— What you are asked to do —
Copy the data from its first line through the line that contains "pyautogui.click(x=43, y=10)", keeping both ends and leaving out the pictures.

(Collected data)
..............................

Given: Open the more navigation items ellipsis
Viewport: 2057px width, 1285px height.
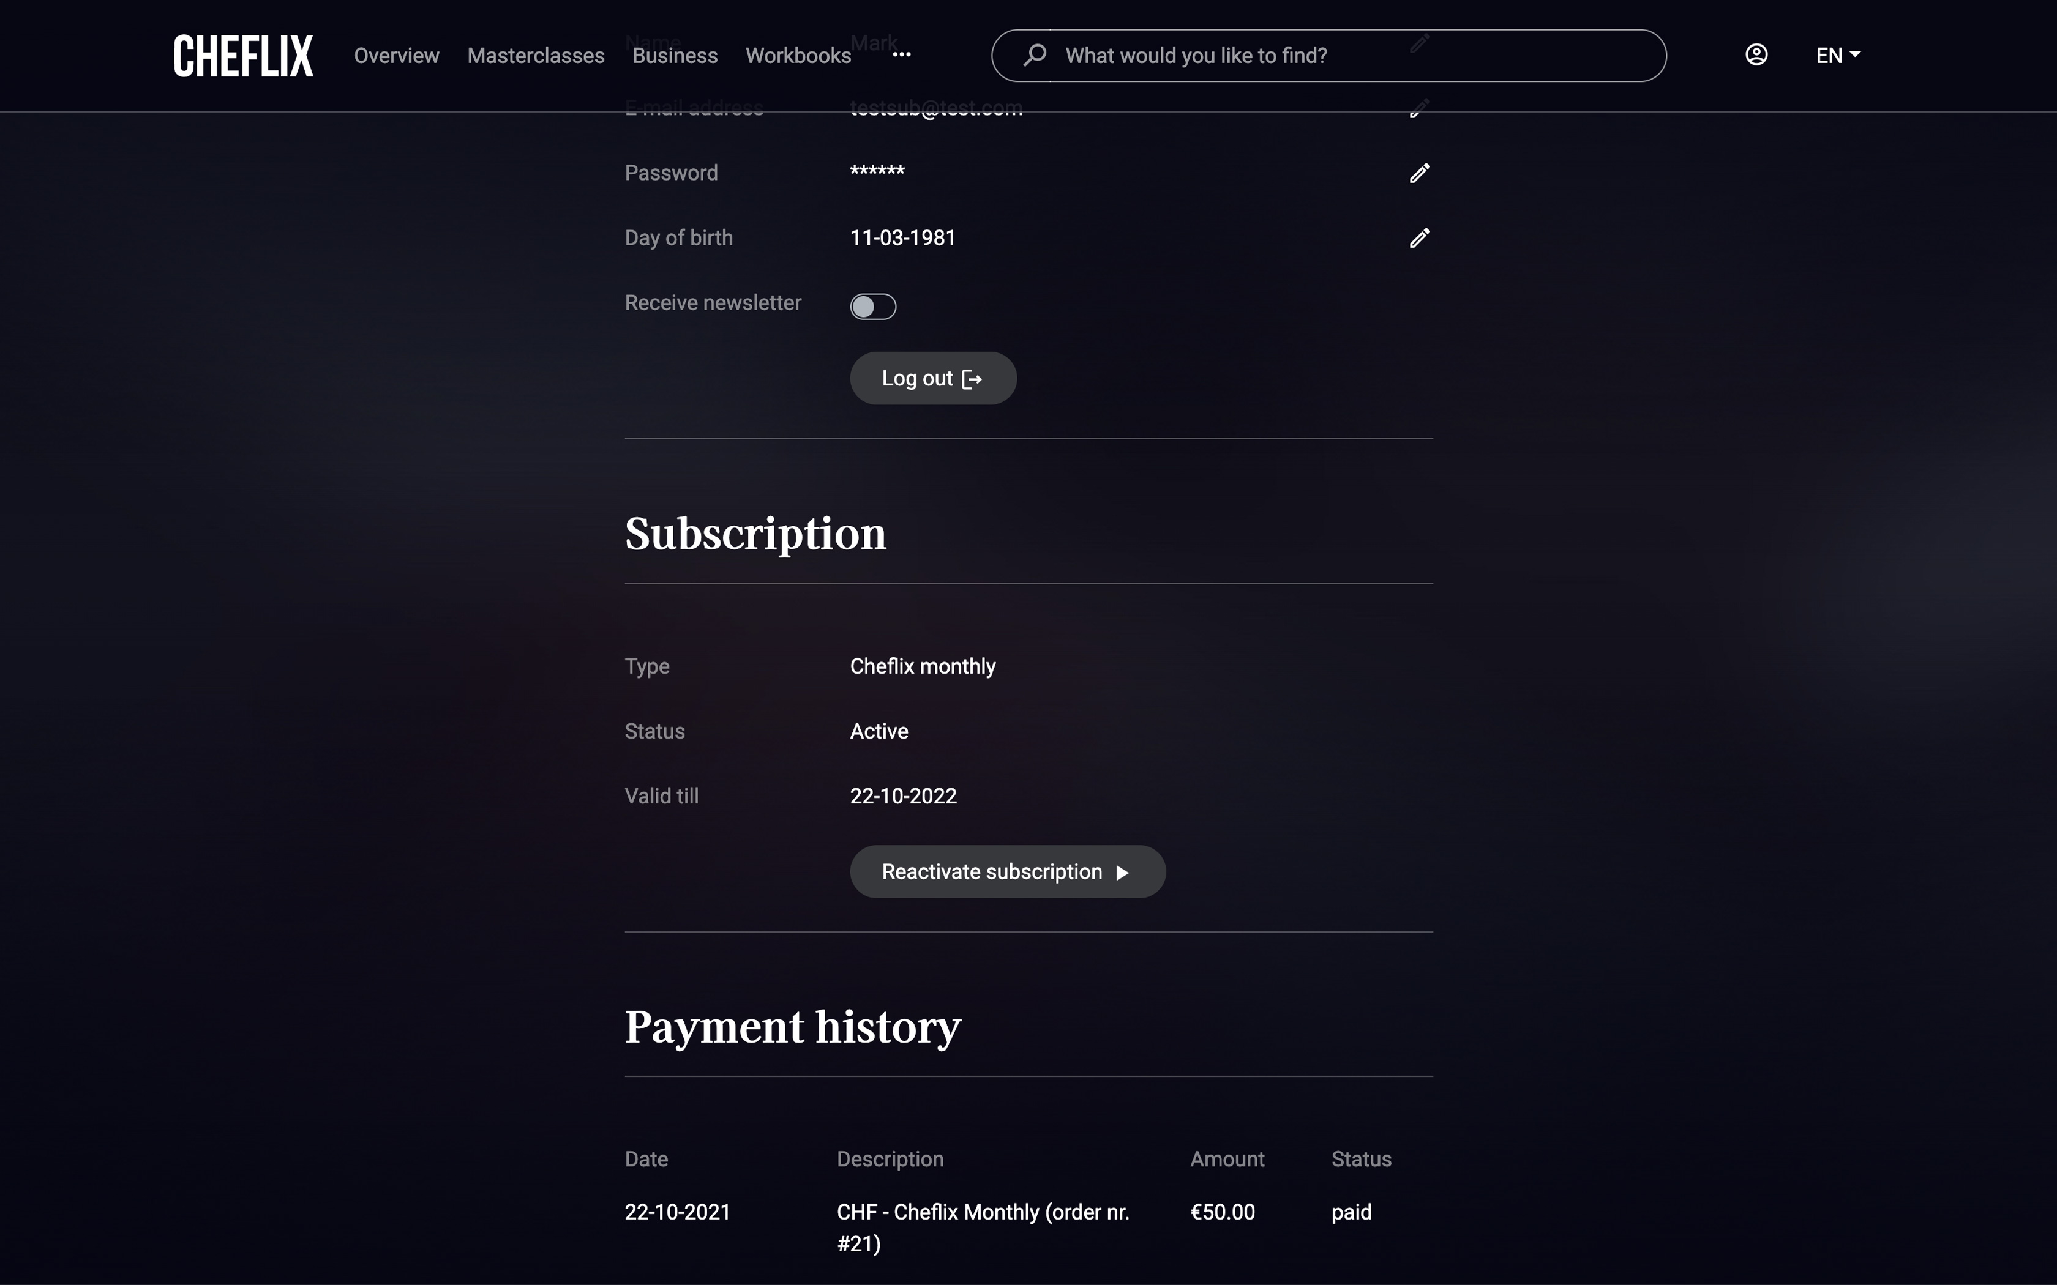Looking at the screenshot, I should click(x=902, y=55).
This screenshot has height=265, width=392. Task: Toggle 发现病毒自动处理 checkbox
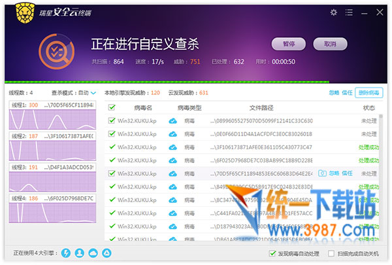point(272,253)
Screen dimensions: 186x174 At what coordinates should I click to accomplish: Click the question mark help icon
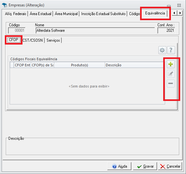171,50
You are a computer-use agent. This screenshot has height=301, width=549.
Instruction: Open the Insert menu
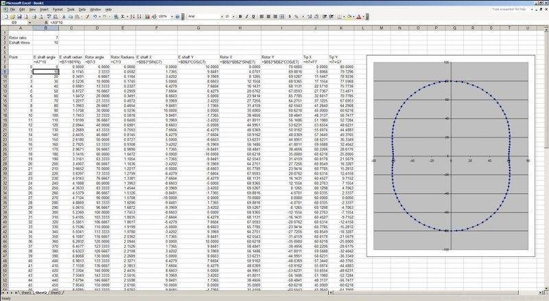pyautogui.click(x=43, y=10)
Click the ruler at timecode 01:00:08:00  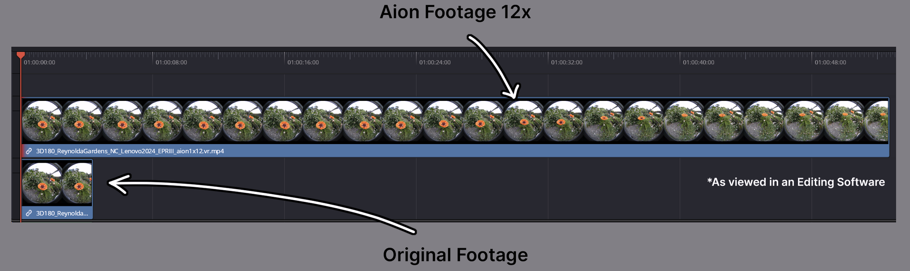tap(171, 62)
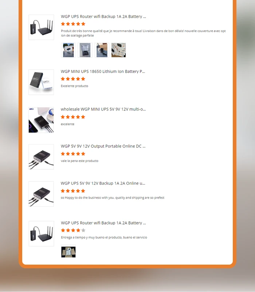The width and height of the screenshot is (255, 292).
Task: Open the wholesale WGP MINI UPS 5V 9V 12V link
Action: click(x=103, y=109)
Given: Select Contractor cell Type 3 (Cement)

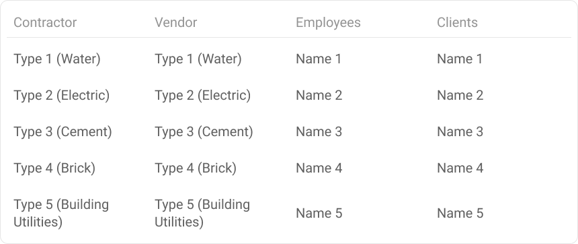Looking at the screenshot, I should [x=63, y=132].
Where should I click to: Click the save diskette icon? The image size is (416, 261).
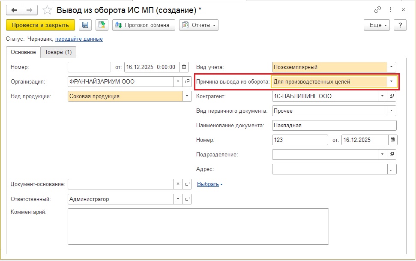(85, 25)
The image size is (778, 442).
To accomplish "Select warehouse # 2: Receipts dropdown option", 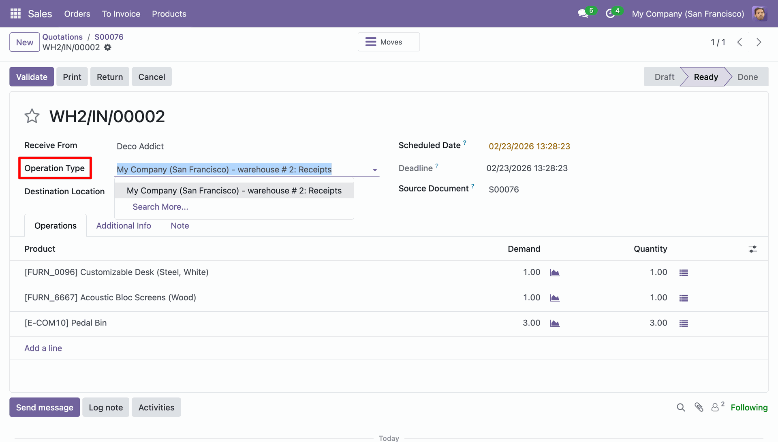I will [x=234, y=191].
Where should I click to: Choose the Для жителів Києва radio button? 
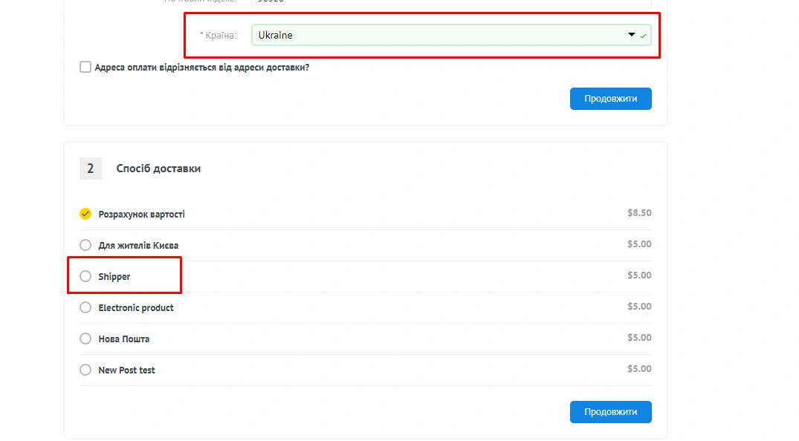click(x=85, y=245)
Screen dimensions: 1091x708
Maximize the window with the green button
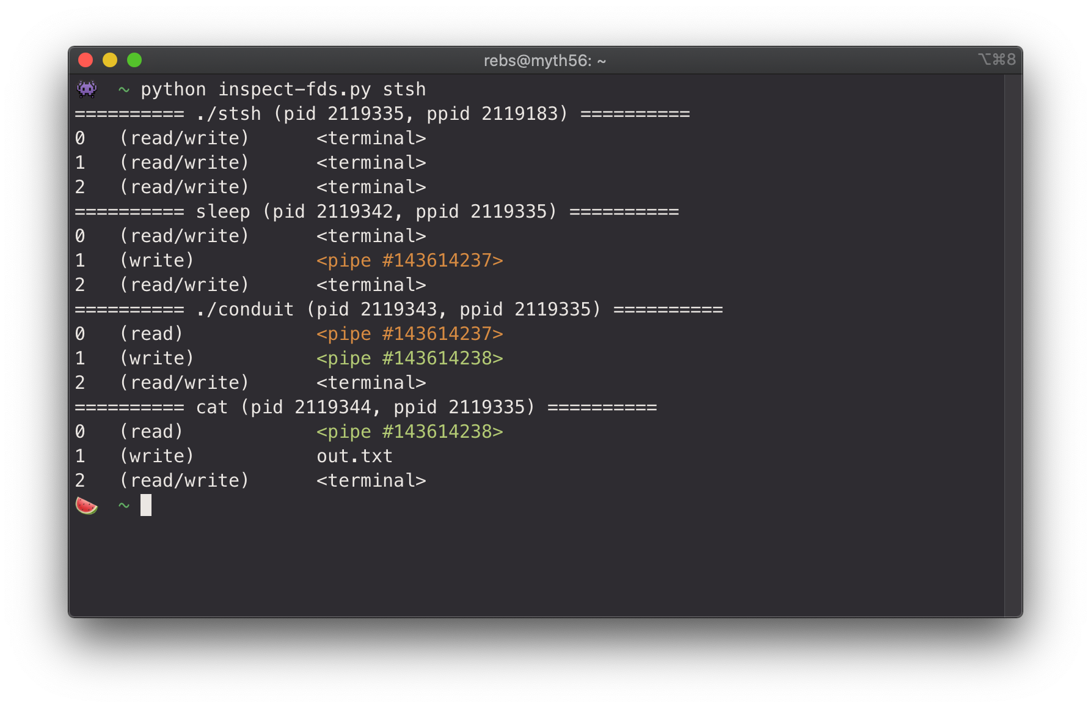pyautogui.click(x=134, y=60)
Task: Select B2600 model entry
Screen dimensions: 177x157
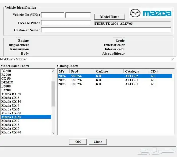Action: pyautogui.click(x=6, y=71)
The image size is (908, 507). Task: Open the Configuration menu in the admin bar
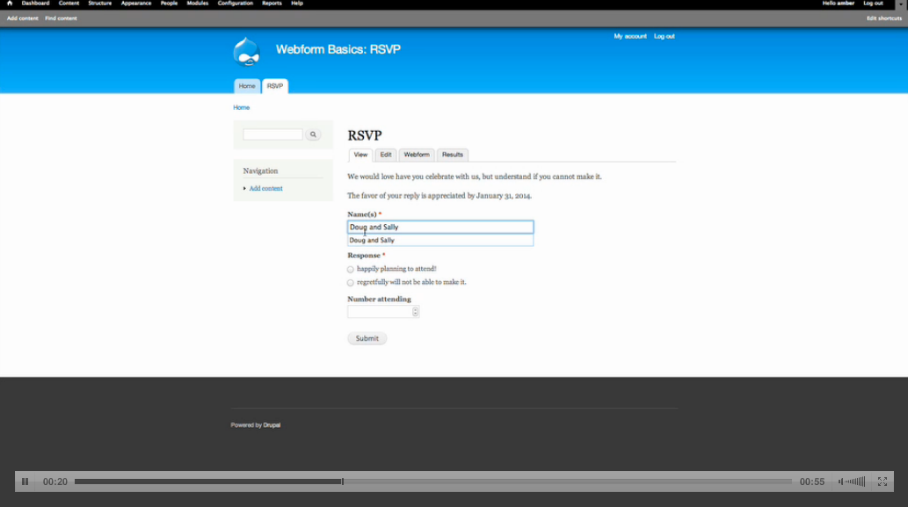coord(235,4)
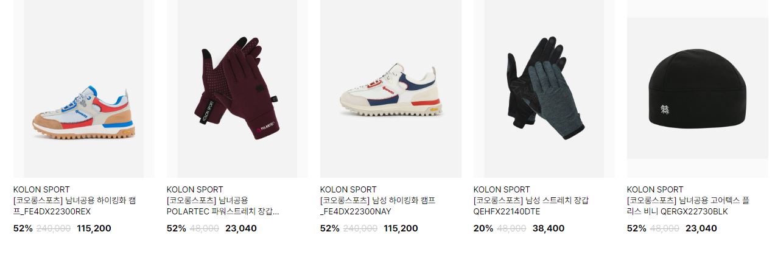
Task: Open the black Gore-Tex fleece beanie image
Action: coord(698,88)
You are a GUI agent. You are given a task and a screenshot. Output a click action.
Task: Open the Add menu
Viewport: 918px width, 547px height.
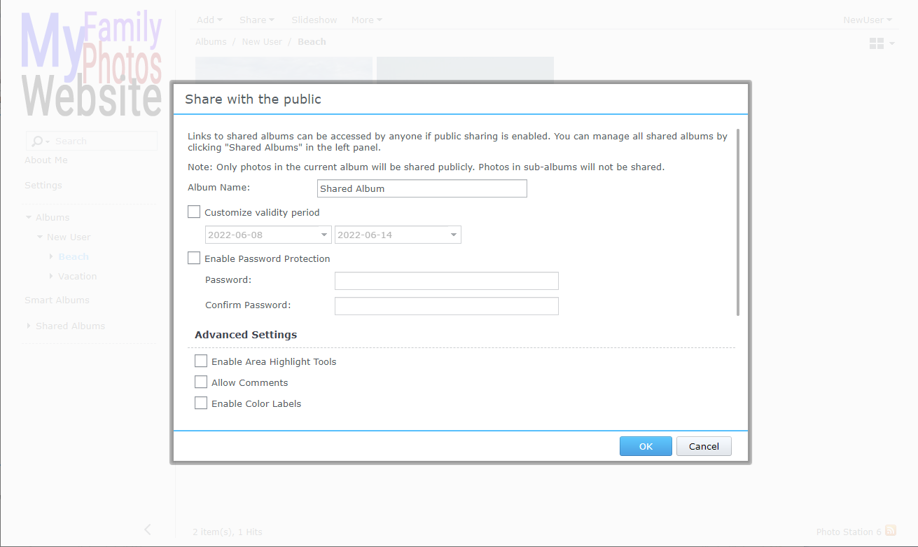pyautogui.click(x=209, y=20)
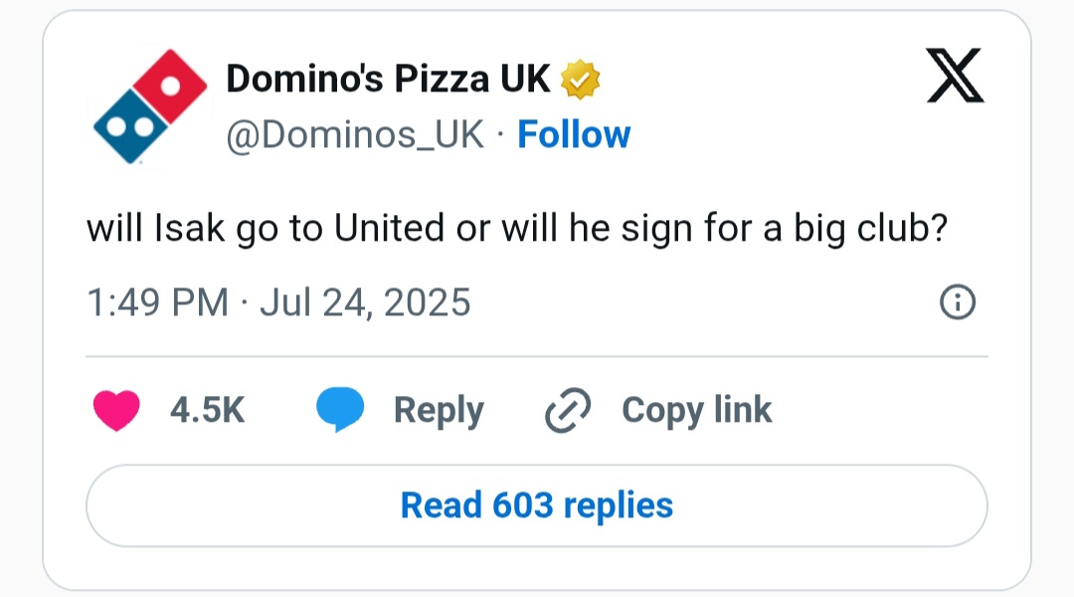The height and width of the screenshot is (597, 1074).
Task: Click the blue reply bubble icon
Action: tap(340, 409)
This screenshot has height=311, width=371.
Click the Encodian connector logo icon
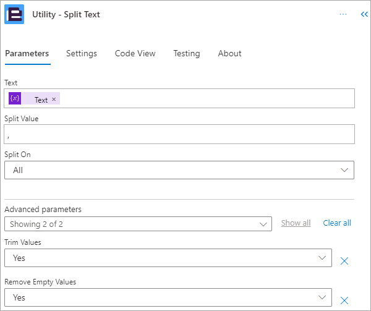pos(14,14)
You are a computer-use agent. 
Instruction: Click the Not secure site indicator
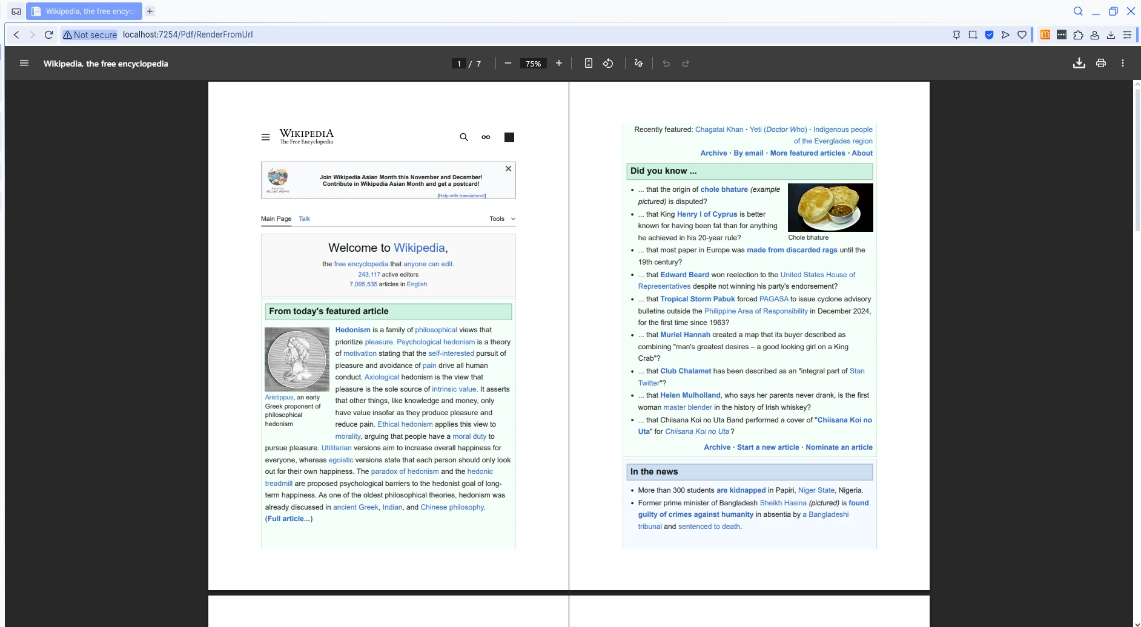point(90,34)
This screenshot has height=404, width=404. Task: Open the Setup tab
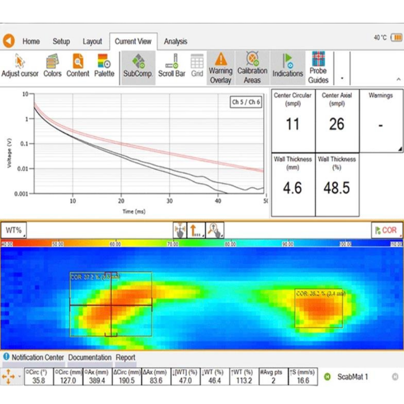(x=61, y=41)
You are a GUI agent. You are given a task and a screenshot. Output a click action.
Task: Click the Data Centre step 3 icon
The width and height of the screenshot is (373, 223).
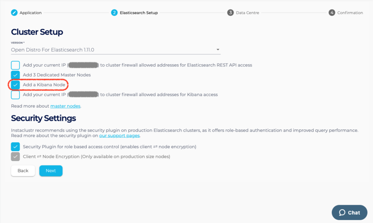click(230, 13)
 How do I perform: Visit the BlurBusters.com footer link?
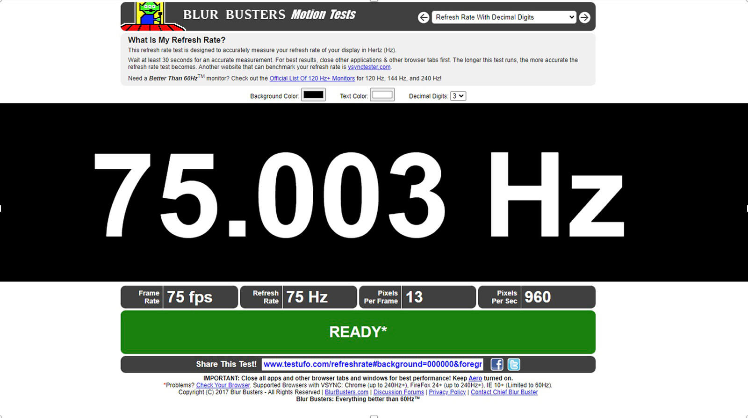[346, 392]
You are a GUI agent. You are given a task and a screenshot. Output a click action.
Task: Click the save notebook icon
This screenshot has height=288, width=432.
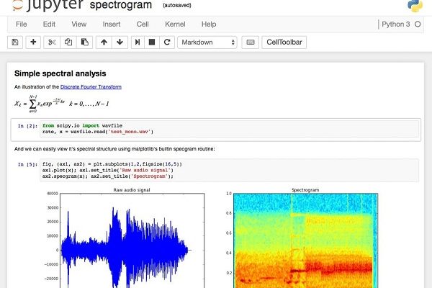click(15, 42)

..............................

— Task response —
Given: Open the more navigation items ellipsis
Viewport: 2057px width, 1285px height.
Looking at the screenshot, I should click(x=902, y=55).
This screenshot has height=265, width=392. Task: Toggle 发现病毒自动处理 checkbox
point(272,253)
Screen dimensions: 186x174 At what coordinates should I click to accomplish: Click the question mark help icon
171,50
You are a computer-use agent. This screenshot has height=301, width=549.
Instruction: Open the Insert menu
pyautogui.click(x=43, y=10)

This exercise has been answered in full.